Exercise prompt → Copy the records from the line containing "485x360 pixels. At" through the line containing "Action: click(x=58, y=81)", both lines included, reproducing each line verbatim.

Supplied records →
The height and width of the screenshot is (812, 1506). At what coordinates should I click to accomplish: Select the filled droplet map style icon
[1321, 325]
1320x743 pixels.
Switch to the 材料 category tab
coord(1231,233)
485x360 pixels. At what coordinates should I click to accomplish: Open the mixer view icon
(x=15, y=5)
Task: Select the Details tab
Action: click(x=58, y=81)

==

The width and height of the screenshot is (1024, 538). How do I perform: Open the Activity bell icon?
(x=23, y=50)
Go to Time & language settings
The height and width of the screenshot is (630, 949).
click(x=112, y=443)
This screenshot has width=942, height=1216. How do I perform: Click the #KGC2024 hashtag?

Full answer →
485x360 pixels. At what coordinates should I click to accomplish: Open the mixer view icon
(x=15, y=5)
Task: Select the Details tab
Action: click(x=58, y=81)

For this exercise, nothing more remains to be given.